施伦进京献俘、颁赐丹书铁券,两件大事都由他统筹安排。皇帝还赞他办得漂亮,有我泱泱大国之风……
现在态度突变,是出了什么事?
安王不久前进京、单独面圣,但章成贺自觉在安南的事情上,自己并无瓜葛。
就算是诬告安南私开金矿,那也只是个误会,要追究顶多追究左长史曾桐的责任。
至于安王上檄文一事,怎么看都是姜家嫌疑大,他哪有这么大的能耐?
想来想去,章成贺的心慢慢沉了下去……恐怕是金陵避税码头事发了。
他的长子章泰下金陵已有一段时日了,但那么大的摊子不是说收就能收起来的。搞不好,是皇帝听到了风声,也派人南下查证。
那陛下究竟查到了什么呢?
章泰尚未回来,他也不知具体情形……最坏的可能,就是皇帝也查实了章家私设避税码头一事,那么皇帝的态度就有了解释了。

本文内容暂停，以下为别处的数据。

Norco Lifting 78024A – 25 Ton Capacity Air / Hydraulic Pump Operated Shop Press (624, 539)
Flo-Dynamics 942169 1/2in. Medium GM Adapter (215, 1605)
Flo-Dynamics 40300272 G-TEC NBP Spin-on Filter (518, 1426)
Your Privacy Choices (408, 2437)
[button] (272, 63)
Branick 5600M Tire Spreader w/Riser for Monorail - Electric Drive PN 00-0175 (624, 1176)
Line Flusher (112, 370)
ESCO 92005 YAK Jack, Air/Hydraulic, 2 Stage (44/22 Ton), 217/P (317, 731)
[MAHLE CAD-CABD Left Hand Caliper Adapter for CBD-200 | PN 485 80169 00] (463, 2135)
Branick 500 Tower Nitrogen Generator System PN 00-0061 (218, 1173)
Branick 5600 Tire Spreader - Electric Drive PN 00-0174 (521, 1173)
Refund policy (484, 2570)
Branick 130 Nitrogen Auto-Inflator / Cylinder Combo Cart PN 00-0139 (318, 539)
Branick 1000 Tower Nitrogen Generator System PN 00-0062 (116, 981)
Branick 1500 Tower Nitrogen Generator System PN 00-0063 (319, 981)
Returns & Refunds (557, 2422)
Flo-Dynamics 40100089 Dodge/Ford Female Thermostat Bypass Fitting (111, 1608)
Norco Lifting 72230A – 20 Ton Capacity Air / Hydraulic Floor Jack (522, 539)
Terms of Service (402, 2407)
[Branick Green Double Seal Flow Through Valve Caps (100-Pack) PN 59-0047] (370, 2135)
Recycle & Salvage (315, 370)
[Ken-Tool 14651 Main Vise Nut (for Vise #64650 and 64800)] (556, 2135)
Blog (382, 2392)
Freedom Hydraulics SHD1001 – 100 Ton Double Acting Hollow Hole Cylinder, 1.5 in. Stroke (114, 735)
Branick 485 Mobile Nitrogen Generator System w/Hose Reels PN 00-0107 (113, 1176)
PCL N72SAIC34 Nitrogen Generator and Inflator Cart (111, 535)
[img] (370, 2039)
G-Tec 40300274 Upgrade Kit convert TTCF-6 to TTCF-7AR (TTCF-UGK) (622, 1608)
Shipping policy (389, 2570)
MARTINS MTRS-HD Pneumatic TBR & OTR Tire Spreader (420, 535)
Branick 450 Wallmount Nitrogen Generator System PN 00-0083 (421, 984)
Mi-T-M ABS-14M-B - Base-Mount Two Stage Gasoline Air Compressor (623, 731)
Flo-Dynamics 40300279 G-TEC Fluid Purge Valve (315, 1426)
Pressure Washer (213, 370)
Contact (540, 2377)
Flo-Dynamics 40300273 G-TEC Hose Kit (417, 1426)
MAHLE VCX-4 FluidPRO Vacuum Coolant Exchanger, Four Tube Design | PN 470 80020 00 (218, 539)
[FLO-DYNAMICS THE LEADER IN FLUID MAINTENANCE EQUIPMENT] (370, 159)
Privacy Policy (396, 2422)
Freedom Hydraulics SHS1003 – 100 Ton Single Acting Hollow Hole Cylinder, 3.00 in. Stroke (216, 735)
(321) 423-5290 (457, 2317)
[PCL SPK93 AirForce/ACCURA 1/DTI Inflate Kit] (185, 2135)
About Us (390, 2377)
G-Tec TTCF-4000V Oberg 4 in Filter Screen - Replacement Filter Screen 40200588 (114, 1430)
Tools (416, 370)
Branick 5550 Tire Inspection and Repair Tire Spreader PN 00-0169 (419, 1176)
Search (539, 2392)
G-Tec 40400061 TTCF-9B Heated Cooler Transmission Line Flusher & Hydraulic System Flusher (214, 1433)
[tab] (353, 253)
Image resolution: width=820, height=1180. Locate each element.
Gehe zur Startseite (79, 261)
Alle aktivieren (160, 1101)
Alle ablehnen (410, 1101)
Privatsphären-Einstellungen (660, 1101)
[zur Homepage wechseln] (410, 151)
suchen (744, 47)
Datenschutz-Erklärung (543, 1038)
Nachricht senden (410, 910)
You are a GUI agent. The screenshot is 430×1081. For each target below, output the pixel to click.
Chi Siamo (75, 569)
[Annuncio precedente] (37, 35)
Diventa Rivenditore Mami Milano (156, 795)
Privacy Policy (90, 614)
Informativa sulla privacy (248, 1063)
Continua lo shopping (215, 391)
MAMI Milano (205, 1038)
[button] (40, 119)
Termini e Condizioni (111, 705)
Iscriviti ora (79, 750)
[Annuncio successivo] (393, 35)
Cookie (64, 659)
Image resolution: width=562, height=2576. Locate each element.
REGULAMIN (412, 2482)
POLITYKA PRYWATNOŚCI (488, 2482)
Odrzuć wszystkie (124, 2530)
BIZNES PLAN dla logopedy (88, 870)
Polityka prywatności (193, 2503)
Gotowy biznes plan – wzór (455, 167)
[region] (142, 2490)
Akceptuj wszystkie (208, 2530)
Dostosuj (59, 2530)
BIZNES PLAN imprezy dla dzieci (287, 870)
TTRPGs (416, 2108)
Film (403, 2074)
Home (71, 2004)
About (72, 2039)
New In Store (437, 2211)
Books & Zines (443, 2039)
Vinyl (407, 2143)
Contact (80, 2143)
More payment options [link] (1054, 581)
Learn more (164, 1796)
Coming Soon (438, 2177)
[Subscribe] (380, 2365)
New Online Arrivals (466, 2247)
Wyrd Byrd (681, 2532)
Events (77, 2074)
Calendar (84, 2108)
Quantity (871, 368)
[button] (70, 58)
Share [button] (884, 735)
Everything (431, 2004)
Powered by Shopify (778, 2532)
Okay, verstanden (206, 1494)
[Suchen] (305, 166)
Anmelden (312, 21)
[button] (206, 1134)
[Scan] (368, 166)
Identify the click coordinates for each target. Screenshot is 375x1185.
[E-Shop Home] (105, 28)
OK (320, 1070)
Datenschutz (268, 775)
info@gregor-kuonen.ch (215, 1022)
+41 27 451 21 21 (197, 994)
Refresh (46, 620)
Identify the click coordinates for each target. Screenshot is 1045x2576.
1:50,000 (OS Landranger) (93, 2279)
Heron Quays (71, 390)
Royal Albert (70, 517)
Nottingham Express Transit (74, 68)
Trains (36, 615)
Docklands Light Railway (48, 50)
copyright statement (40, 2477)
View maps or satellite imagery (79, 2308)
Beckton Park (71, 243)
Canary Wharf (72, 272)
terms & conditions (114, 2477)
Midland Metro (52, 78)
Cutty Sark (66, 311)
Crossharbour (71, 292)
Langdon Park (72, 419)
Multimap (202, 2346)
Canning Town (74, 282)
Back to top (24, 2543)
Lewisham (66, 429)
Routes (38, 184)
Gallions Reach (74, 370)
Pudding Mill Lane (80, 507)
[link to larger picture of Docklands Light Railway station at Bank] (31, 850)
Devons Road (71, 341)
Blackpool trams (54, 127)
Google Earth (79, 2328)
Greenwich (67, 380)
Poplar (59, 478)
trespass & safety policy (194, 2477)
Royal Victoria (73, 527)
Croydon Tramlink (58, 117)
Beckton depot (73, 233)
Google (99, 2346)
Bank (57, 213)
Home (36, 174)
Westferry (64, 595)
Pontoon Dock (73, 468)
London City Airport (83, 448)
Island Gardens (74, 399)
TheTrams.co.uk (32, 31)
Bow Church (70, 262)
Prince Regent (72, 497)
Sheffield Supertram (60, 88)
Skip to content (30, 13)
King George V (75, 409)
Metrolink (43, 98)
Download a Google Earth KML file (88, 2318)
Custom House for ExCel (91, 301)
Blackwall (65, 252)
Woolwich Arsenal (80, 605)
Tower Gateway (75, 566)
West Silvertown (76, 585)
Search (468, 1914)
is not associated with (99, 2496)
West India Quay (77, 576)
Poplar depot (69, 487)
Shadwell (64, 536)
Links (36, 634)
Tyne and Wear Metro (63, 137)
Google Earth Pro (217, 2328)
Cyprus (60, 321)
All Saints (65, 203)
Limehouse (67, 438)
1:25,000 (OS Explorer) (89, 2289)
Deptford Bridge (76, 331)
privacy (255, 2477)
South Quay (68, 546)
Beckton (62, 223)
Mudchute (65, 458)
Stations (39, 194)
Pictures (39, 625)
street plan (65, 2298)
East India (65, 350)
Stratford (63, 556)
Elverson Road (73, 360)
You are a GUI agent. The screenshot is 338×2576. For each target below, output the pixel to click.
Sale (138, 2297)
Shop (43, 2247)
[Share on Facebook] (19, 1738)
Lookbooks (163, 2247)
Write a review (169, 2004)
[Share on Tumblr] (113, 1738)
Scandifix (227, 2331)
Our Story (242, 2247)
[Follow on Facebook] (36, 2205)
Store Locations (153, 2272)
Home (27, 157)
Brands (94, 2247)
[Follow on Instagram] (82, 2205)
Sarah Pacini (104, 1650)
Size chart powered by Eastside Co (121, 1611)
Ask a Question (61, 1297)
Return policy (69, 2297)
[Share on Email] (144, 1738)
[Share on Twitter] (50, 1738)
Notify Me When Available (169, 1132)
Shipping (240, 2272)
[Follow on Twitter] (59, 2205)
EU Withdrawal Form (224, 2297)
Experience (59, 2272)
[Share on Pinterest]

“大丈夫立身处世,难免受族人连累、下人蒙蔽。”章成贺苦笑,“枉我为国事殚精竭虑,自诩不谋私利,到头来却成了一个笑话。”
他固然不想以权谋私,可身处高位,往往是身不由己,人情往来中,随时随地都受到物质的诱惑。
现在跟皇帝解释,此事他一点也不知情,全是族人自作主张,皇帝会不会信呢?
章成贺思考了一夜,第二日上了一道谢恩奏折。
在奏折上,他先是回忆了从中进士、任知府……一步步升迁到入阁拜相,几十年沉浮之事,感谢陛下的恩典。
最后说道,臣受陛下隆恩,从担任首辅至今,获赏赐多达206次,所获赏银最多一次达一千两,最少也有数十两,赏物从彩锻、蟒衣到玉带、貂裘、翡翠如意,应有尽有。
因陛下恩典,章家从淮扬小富人家发展成大世家,此皆陛下的恩典。臣任职期间,虽兢兢业业唯恐辜负皇恩,却难报陛下恩德之万一。
今臣年迈体衰,不得已告老还乡,恐怕难以再见圣颜,处江湖之远,唯望吾皇万寿无疆。臣无可再报皇恩,恳请变卖家资,捐银二十万两入国库,以报圣恩!
…………
群臣顿时哗然!
二十万两可不是小数目,就是阁老府,只怕也要伤筋动骨,章成贺说变卖家资并不夸张。
章成贺这是要把皇帝赏赐给他的东西捐给国库?
临走之前还要把家产给捐了,这是闻所未闻的事,这是廉洁奉公、两袖清风啊!就是历代清官也不过如是了!